Wir stehen ein knappes Jahr nach Amtsantritt der Großen Koalition zwar immer noch am Beginn einer sicherlich noch langen Wegstrecke.

Aber soviel Lob sei zugestanden: Wir haben einen guten Anfang gemacht. Und das sollte Mut für Mehr machen.

Das deutsche Steuerrecht muss entrümpelt werden. Schritt für Schritt.

Mit der damit einhergehenden Verbreiterung der Bemessungsgrundlagen können wir dann auch sukzessive Steuern senken, so dass wir dann vielleicht doch noch einmal an die Vision der „Steuererklärung auf dem Bierdeckel“ denken können.

Es wäre ein Meilenstein, wenn es gelänge, das Steuerrecht so zu vereinfachen, dass es jedem normalen Steuerbürger möglich wäre, ohne große Hilfsmittel seine Steuererklärung eigenhändig zu Papier zu bringen.

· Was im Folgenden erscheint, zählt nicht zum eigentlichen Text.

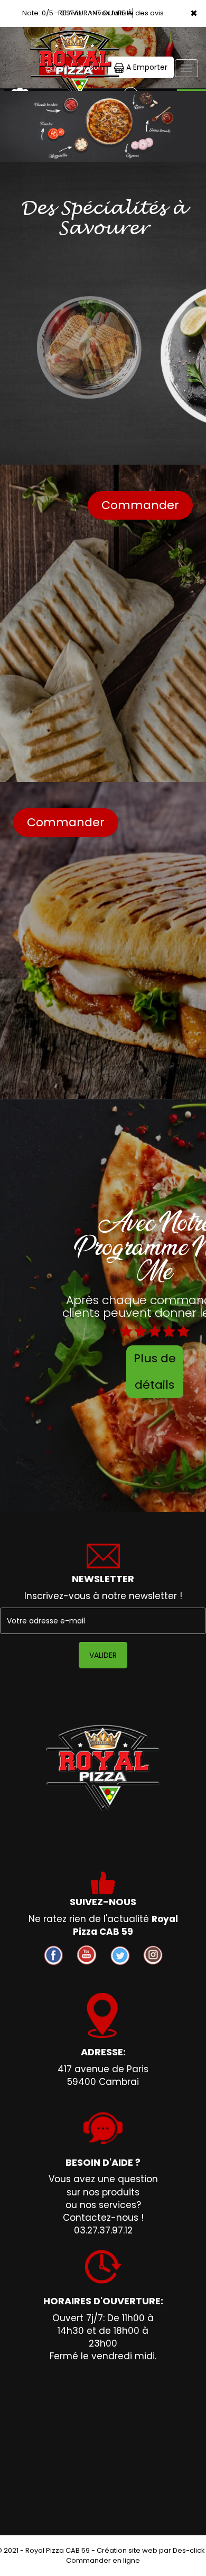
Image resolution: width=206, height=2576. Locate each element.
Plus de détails (155, 1371)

Das geht aber nicht mit Nichtstun. Die notwendigen Änderungen, Korrekturen und Anpassungen, die mit dem Jahressteuergesetz 2007 vorgenommen werden, bedeuten keinesfalls eine Verkomplizierung des Steuerrechts.

Das Gegenteil ist der Fall. Wir erhalten mehr Klarheit und in vielen Bereichen sogar eine Vereinfachung – wie zum Beispiel bei der Pauschalierung der Einkommensteuer bei den Geschenken.

Geben wir deshalb diesem Omnibus mit dem Jahressteuergesetz 2007 freie Fahrt.